The Mongolian Empire, which claimed land from China to eastern Europe, was the largest contiguous land empire of all time.  This vast mass of land created a fusion of cultures as trade along the famous "silk road" flourished bringing wares and ideas from east to west and west to east.  Travelers such as Ibn Battutah and Marco Polo traveled these roads and brought back stories and spices which teased the minds of Europeans.  It was tales of these far away lands that led European explorers to go and see for themselves what these lands had to offer.

Mongolian Empire and Hot Pot

While the dish referred to as "Hot Pot" is ubiquitous throughout Asia it has its roots in Mongolia.  Mongolian soldiers, it is believed, started this dish as a way to stay warm.  With a simple broth, meat and vegetables were mixed in as available.  If the legend is true, the soldiers would make the stew in their helmets and spend several hours around the fire, basking in the steam, slowly cooking and sipping on their food.

How to Hot Pot

Don't be intimidated by the menagerie of choices you find at a hot pot restaurant.  We are here to make this simple for you.  Hot Pot is essentially Asian fondu (or fondu is essentially Swiss Hot Pot--depending on which direction you are coming from).   Everything is customizable down to the broth, dipping sauces, meats, other animal byproducts, and vegetables.  It might be easiest, if it is your first time or if you are going alone, to simply try whatever "lunch special" is offered since it will usually be a well rounded set of options and then you will learn what you like for next time.

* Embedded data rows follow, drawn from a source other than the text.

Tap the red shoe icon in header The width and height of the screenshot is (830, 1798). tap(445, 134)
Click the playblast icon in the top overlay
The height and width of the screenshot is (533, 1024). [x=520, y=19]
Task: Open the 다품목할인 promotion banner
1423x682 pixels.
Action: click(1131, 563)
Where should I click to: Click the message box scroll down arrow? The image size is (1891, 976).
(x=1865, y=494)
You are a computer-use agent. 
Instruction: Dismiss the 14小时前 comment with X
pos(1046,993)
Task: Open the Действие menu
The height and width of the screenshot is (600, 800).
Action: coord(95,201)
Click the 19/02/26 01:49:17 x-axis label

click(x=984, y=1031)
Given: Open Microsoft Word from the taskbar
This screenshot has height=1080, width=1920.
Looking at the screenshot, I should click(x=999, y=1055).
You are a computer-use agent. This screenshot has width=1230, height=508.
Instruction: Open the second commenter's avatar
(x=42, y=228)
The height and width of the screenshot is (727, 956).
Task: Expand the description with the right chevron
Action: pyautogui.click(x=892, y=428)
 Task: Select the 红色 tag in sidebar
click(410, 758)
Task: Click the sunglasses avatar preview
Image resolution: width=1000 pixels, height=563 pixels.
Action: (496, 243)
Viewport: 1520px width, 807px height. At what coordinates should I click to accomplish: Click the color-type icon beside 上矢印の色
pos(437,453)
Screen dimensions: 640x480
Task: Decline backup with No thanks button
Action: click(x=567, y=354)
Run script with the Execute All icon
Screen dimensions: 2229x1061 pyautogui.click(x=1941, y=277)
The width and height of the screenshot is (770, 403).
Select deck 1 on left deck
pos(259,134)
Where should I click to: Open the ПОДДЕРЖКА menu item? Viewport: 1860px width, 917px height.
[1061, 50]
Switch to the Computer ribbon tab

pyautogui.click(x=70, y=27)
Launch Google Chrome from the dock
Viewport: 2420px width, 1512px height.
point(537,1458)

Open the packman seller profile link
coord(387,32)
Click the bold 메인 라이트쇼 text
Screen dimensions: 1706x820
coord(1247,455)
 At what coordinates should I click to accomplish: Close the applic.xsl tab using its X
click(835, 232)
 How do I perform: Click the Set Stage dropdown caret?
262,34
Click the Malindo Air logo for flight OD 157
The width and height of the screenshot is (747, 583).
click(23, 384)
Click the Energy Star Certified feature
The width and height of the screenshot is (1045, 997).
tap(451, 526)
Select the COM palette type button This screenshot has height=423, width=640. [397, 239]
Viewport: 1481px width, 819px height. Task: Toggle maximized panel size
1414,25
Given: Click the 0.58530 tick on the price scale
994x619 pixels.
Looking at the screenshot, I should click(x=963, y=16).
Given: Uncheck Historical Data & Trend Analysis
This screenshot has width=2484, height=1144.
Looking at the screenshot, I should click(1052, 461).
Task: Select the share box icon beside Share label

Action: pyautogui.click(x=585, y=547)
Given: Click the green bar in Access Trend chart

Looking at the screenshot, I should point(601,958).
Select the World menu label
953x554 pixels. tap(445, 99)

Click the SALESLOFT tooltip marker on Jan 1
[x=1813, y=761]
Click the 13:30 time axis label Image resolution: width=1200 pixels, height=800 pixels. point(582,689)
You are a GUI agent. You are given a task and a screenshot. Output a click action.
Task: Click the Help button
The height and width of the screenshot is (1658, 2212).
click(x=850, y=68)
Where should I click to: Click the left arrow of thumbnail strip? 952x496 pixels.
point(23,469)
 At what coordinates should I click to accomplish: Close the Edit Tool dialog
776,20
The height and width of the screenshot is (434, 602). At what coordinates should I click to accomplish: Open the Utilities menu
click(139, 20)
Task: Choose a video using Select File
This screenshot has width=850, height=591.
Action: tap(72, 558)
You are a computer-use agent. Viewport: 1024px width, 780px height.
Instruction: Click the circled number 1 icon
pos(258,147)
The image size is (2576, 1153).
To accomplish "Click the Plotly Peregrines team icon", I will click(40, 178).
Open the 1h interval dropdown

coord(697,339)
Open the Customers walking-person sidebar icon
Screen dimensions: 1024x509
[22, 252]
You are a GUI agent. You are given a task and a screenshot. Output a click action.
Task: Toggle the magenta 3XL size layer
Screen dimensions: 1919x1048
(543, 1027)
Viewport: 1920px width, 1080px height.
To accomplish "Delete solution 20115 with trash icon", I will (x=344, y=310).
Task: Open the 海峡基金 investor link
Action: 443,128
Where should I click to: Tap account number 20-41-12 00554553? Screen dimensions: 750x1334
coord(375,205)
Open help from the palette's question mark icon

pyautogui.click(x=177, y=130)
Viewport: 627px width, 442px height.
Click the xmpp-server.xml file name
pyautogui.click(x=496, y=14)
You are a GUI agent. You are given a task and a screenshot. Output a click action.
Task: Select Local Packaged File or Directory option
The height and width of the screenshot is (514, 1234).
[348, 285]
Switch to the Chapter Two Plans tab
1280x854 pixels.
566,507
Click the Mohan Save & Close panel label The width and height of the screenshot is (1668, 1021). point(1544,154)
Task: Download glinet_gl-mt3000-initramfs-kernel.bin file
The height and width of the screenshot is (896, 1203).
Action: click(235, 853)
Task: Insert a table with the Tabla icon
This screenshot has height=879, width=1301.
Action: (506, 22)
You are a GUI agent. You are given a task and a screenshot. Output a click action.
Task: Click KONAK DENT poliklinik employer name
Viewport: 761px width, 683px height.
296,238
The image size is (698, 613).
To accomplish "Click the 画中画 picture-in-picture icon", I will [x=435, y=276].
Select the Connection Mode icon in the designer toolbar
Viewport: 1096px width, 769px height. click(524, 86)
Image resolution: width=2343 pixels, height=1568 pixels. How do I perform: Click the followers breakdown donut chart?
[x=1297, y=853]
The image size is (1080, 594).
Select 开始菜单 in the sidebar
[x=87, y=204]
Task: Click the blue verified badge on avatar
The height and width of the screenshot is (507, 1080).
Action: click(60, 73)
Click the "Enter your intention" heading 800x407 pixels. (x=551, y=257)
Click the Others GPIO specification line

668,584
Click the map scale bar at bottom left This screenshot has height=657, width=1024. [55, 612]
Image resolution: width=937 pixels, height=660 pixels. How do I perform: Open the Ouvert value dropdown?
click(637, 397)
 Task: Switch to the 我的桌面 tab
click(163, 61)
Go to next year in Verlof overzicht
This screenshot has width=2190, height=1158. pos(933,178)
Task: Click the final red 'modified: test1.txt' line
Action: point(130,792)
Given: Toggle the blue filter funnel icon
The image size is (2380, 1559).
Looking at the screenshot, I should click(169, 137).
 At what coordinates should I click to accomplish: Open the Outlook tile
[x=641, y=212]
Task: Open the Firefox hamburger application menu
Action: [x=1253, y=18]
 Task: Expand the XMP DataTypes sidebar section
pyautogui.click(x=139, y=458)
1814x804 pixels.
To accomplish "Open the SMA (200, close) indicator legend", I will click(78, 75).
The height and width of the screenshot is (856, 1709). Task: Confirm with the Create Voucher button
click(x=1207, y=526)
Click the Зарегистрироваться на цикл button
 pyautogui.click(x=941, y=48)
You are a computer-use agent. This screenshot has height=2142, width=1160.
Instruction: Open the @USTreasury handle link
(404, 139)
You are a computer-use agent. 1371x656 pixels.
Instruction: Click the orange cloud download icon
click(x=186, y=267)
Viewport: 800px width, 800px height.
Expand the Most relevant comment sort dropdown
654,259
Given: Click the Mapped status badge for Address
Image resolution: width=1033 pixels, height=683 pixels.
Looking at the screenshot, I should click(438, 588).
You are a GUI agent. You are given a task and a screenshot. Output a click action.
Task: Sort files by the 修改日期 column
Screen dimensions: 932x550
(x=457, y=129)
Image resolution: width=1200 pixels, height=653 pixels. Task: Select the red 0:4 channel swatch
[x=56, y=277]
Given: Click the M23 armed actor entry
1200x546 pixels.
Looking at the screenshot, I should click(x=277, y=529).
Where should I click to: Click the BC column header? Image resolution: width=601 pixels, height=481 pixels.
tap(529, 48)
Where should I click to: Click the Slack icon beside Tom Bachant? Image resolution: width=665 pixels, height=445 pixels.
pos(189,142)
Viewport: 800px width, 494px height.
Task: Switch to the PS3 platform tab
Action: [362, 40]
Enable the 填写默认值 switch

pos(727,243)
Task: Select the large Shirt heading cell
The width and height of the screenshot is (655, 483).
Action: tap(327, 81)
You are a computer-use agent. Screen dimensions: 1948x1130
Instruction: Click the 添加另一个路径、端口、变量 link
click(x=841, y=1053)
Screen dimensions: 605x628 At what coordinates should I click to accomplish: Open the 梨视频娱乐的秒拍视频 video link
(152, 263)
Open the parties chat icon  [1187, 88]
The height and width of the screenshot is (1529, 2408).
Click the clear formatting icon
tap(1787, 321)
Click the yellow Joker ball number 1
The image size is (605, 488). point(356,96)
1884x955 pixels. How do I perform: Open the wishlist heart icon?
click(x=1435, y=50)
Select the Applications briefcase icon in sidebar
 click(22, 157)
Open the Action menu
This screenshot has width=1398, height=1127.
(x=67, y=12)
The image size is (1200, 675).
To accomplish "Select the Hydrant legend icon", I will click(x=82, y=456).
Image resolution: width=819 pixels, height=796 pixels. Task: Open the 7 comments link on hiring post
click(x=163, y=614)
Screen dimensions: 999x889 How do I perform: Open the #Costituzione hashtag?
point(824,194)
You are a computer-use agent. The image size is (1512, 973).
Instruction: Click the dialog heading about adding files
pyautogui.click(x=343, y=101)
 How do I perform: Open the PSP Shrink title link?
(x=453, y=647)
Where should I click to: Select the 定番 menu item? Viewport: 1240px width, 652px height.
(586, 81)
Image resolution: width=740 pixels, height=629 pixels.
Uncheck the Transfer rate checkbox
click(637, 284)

Depending on the restaurant the broth will be served in a single pot that cooks on a burner at your table.  Some restaurants will serve it in a "yin-yang" pot so that you can try two soup flavors.   Typically, hot pot is eaten with chopsticks and the assistance of a single spoon to assist with the broth.  The foods are loaded into and out of the pots using tongs and ladles.  Try not to use your personal chopsticks reaching into our out of the main pot, especially if you are dining with others.


Most places offer the basic two broths, which are original and spicy (Szechuan).  We enjoy Shabu House (a small eatery tucked away in the labyrinth at 9889 Bellaire) because they offer six different flavors.  Once you have tried the first two, check out their curry or kimchi broths.


There are many sauces and extras that can be added.  These range from hot (spicy) oil, to peanut sauce or, my favorite, sesame paste (it works well with lamb).  Experiment and find what you like.


The basic meat choices are lamb or beef, but Hot Pot is a good opportunity to try new things.  Most places offer a list of seafoods (shrimp, squid, octopus), animal "byproducts" (coagulated blood chunks, eyes, tripe, and intestine), and other dumplings.


There are a host of vegetable sides from lettuces and spinaches to a collection of mushrooms.  I am not a mushroom person, but the enoki mushrooms are great. Several styles of tofu (the best is the fried one) are also available.  Also experiment with the noodles; there are rice noodles, udon noodles, ramen noodles, and others.

Some Final Tips

  • Start with the noodles.  Cook the noodles first and put them in the bottom of your bowl.  All of the other flavors then add to the noodles which can then be mixed in and eaten or saved for last.
  • Tear up lettuces by hand before putting them in the pot.  This will make eating them easier when they come out.
  • Experiment with Sauces.  There are many options and they are all great.  It really comes down to personal preference.
  • Plan it out.  Part of a successful meal is planing things out so that you don't put everything in at once and lose your heat, nor do you sit there waiting on something to cook.  Different items take different cook times.  The meats, since sliced paper thin, usually only take ten seconds or so.  Any potato or yam like sides usually take longer.  Learn to look ahead and put some things in the side while you cook the faster things.
  • Go with friends.  Hot pot is a communal experience.  Take your time and enjoy the experience.